◆ **What you will do**: Only lines, not pictures: please repeat exactly the lines from the one with "The height and" through the end of the listing.

◆ **Extracted entries**:
---

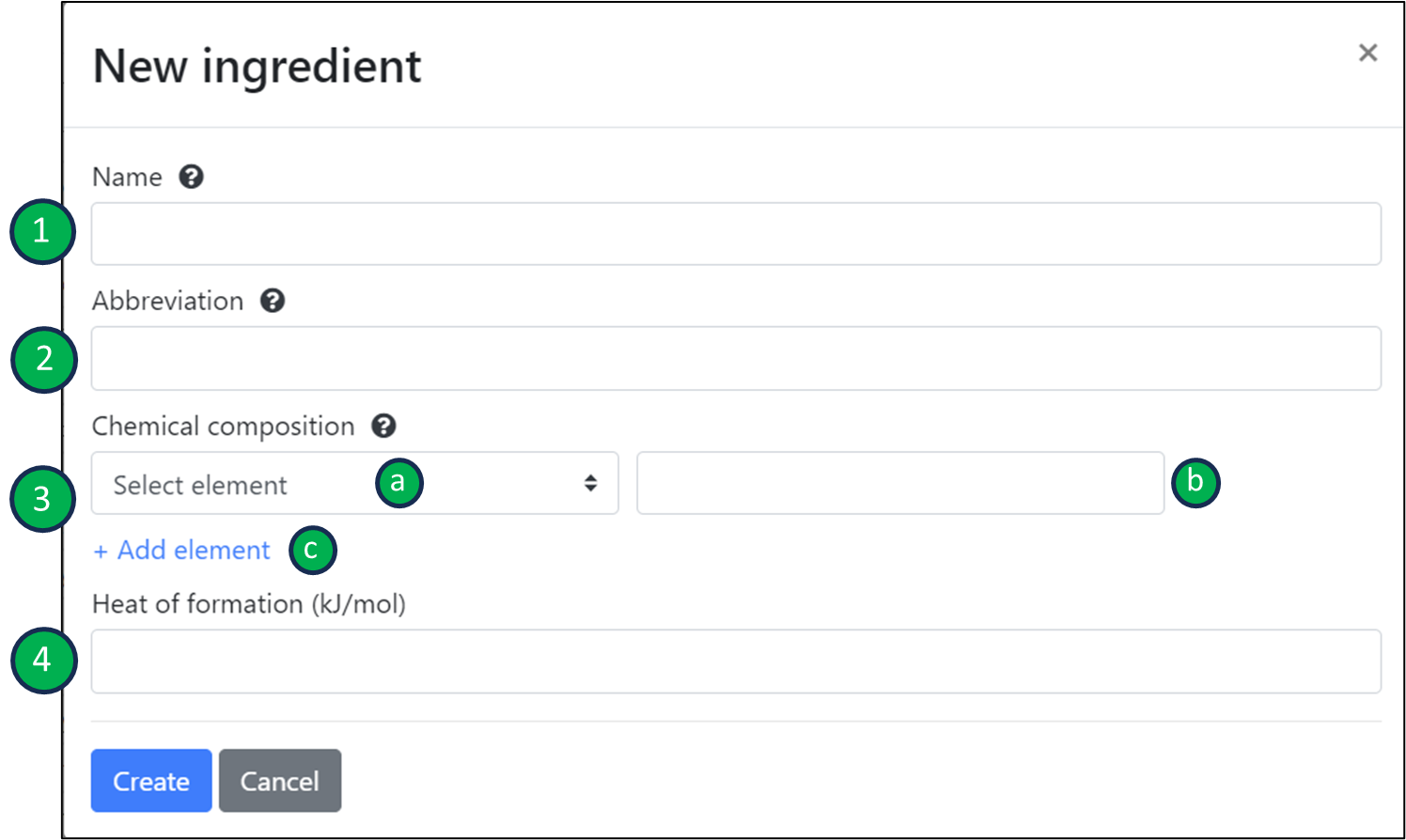The width and height of the screenshot is (1406, 840).
Task: Show help for Chemical composition
Action: [383, 426]
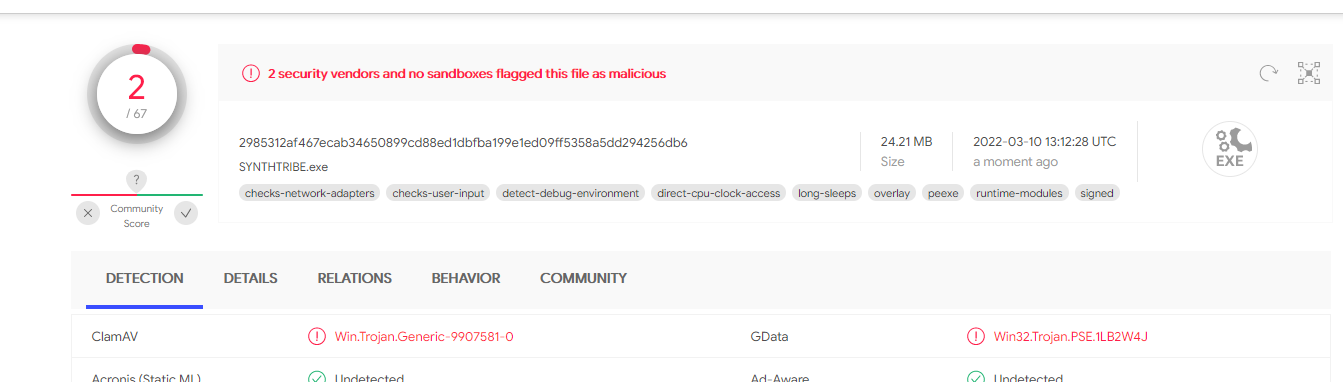Screen dimensions: 1343x382
Task: Switch to the DETAILS tab
Action: [x=250, y=278]
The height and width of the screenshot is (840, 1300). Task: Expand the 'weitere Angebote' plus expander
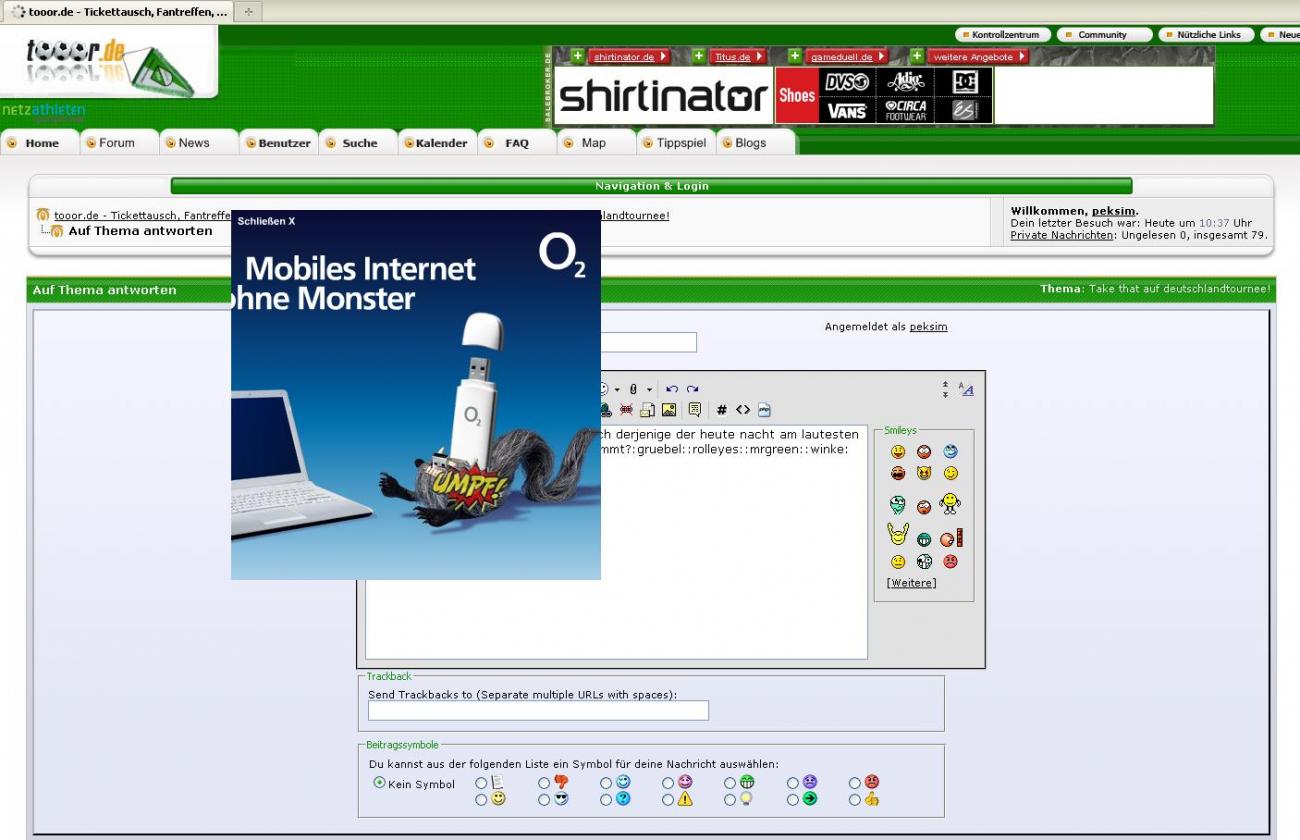[x=917, y=56]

---

◆ **Your solution**:
The height and width of the screenshot is (840, 1300). Task: Expand the 'weitere Angebote' plus expander
[x=917, y=56]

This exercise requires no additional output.